Gu Shao married a daughter of Sun Ce, the elder brother and predecessor of Sun Quan, the warlord who ruled over the territories in the Jiangdong region in the late Eastern Han dynasty and later became the founding emperor of Eastern Wu in the Three Kingdoms period. He probably also married a sister of Lu Xun and Lu Mao. (Note: The Sanguozhi recorded that Gu Shao's younger son Gu Cheng was a maternal nephew of Lu Mao. This means that Gu Shao probably also married a sister of Lu Mao and Lu Xun.)

==Meeting with Pang Tong==
When Zhou Yu died in 210, Pang Tong came to Wu Commandery to attend his funeral. As Pang Tong was famous in Wu Commandery, many people came to see him when he was about to leave. During this time, he met and befriended Lu Ji, Gu Shao and Quan Cong, and appraised each of them in turn. Pang Tong described Lu Ji as "a horse that cannot run fast but has strong willpower", and Gu Shao as "an ox that is physically weak but capable of bearing burdens over great distances". Someone then asked Pang Tong: "Does that mean Lu Ji is better than Gu Shao?" Pang Tong replied: "Although a horse can run fast, it can only bear the weight of one person. An ox can travel 300 li a day; it can certainly bear more than just the weight of one person!" Gu Shao later asked Pang Tong: "You are also known for being a good judge of character. Between us, who do you think is the better one?" Pang Tong replied: "I am not as good as you in associating with people and assessing their characters. However, when it comes to politics and strategy, it seems that I am one day ahead of you." Gu Shao agreed with Pang Tong and developed a close bond with him. Before Pang Tong left, Lu Ji and Gu Shao told him: "When peace is restored in the Empire, we want to have a good discussion with you about famous people."

==Career==
Gu Shao started his career at the age of 26 after Sun Quan appointed him as the Administrator (太守) of Yuzhang Commandery (豫章郡; around present-day Nanchang, Jiangxi). When he reached Yuzhang, he paid his respects at the tomb of the hermit scholar Xu Ruzi and treated Xu Ruzi's descendants well. He also banned unorthodox practices and customs. During his tenure, he identified talents among the junior staff in his administration and sent them for education, in addition to promoting his subordinates to higher positions for good performance. He also made extensive efforts to strengthen education and Confucian culture in Yuzhang Commandery.

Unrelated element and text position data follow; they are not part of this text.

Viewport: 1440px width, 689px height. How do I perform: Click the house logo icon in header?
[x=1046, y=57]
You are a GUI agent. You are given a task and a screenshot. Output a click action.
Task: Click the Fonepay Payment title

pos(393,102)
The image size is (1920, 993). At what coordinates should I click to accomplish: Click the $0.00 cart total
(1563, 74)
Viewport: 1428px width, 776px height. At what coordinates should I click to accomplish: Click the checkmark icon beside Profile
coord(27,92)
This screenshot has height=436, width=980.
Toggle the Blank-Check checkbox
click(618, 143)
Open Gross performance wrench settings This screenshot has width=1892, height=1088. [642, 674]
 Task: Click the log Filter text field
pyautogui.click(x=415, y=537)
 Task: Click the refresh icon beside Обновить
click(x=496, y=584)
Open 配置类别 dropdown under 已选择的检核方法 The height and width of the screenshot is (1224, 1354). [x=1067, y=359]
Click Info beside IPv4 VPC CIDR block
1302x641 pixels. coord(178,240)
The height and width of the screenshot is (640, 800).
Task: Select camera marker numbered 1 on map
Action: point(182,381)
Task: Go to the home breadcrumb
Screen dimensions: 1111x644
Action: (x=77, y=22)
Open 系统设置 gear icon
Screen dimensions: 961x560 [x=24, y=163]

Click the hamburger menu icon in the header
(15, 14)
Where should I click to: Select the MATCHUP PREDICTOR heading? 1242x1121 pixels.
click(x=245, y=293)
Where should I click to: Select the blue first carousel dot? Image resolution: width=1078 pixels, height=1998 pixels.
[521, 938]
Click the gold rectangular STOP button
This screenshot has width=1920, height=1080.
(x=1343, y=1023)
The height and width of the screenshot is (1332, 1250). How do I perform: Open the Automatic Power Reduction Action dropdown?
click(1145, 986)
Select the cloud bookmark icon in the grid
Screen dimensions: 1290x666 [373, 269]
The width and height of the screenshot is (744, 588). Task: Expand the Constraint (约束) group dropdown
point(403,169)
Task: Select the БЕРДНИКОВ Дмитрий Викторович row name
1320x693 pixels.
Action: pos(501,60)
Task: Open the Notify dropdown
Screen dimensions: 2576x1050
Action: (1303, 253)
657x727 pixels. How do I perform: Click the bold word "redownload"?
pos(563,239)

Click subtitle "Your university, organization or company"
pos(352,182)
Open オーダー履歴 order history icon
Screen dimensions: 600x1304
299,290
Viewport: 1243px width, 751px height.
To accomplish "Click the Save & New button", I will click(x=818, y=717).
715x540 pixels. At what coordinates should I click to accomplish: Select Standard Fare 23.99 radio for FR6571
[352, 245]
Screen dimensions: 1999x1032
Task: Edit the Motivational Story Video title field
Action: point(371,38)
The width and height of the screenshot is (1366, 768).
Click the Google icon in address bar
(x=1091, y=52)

Among the various talents he identified and promoted, the more notable ones were Ding Xu (丁諝), Zhang Bing (張秉), Wu Can and Yin Li, all of whom came from humble and lowly backgrounds. Gu Shao earned praise for his good judgment of character when these men later achieved success in their careers: Ding Xu became a high-ranking military officer; Zhang Bing and Yin Li became commandery administrators; Wu Can became a tutor to the crown prince.

Gu Shao was also known for showing care and concern towards his friends and subordinates. When Zhang Bing's father or mother died, Gu Shao donned mourning garments and attended the funeral. On another occasion, when he was leaving Wu Commandery to assume office in Yuzhang Commandery, hundreds of people came to see him off. At the time, Zhang Bing was ill so he could not see Gu Shao off. Gu Shao told the people who came to see him off: "Zhang Bing is sick. He must be thinking that it's a pity that he can't bid me farewell. I will go to him instead. Please wait here for a while. I will be back soon."

Gu Shao died in office after serving as the Administrator of Yuzhang Commandery for five years. He was survived by two sons: Gu Tan and Gu Cheng.